Qualche ragione i dissidenti possono averla considerando che su
queste tematiche le posizioni che ci sono tra una parte dei DS e
una parte della Margherita sono molto dissimili. E d’altra parte
la situazione nel centrosinistra ha una sua dinamicità . La
prospettiva della realizzazione del partito democratico non
entusiasma tutti e tutti rinviano la decisione a dopo il risultato
elettorale. E sotto gli occhi di tutti che in questa campagna
elettorale la campagna acquisti ha riguardato tutti i
raggruppamenti a conferma che non è questa la stagione delle
granitiche certezze ideali. Come giudicare altrimenti alcuni cambi
di casacca? Cambiare idea è legittimo. Ancor di più lo sarebbe se
i nuovi ideali fossero frutto di libero pensiero e non di brutale
occupazione di seggi parlamentari.
Lo choc della visita di Berlusconi a Perugia va esaurendosi.

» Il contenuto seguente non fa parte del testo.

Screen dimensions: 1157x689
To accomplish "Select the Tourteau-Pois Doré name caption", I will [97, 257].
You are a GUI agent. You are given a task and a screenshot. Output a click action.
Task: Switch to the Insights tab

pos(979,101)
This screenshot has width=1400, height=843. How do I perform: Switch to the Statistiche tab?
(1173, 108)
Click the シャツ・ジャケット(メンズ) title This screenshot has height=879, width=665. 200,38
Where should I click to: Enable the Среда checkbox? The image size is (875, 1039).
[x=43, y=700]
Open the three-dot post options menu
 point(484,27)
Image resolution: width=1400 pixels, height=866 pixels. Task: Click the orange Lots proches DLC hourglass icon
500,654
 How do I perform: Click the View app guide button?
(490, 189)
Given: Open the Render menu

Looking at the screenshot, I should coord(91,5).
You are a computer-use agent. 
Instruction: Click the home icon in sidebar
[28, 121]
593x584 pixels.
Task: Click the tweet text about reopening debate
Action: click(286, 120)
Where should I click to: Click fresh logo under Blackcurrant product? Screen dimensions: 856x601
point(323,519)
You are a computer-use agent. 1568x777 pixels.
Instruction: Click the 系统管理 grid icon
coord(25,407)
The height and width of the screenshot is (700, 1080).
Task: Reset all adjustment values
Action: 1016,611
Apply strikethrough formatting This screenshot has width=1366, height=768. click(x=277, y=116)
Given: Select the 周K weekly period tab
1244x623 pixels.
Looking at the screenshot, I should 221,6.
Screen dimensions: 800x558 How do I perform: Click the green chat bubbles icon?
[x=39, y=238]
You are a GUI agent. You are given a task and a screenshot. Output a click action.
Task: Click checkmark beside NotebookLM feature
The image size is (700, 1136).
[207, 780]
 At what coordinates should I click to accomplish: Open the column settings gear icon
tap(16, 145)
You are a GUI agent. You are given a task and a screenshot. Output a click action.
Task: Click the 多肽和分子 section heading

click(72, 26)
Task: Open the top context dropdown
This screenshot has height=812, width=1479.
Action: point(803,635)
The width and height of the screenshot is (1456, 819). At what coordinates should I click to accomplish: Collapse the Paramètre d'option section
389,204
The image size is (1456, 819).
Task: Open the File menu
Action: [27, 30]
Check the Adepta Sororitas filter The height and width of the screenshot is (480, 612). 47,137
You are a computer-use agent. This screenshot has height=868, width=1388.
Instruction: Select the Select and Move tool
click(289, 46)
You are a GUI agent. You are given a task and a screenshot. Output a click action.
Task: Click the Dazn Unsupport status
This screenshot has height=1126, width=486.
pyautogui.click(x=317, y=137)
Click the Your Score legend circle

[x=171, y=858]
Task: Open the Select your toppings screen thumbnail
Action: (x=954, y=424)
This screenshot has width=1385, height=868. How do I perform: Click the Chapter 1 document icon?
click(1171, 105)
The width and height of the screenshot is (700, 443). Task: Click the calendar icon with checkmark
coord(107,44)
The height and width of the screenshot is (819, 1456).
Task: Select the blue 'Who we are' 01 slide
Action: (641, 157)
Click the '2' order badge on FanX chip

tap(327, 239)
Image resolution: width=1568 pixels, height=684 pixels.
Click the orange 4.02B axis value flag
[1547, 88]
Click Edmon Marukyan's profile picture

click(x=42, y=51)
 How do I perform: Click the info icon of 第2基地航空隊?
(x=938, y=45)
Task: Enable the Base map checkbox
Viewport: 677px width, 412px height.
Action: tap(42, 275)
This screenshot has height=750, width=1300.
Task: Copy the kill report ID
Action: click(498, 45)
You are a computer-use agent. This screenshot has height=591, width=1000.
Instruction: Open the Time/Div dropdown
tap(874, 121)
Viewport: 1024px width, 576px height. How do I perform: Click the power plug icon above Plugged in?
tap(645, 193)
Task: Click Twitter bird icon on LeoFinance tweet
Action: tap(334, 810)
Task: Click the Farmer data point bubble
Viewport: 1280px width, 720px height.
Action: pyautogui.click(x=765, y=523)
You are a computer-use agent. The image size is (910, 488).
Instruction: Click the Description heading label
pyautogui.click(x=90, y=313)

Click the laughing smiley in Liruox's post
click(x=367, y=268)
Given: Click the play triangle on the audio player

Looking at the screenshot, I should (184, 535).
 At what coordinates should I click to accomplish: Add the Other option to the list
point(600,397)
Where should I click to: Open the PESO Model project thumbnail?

Qualche polemica permane, ma niente di drammatico. Qualche giovane
è ancora arrabbiato perchè il centro di Perugia è stato dichiarato
off limits durante la presenza del cavaliere. Traffico bloccato,
scale mobili ferme. Nessuno, ne un pedone ne un’auto, poteva
accedere nell’acropoli prostrata al cospetto del leader massimo.
Un deserto da coprifuoco in tempo di pace. Città  blindata.
Libera soltanto per i 240 invitati alla cena di sottoscrizione in
un prestigioso albergo cittadino. Industriali, dentisti, avvocati
e liberi pensatori la platea del dinner. La crème de la crème. E’
la prima volta che questo succede in maniera così smaccata e
massiccia. Alcuni dei partecipanti sostengono che si è trattato di
una scelta fatta per rispetto istituzionale al capo del governo.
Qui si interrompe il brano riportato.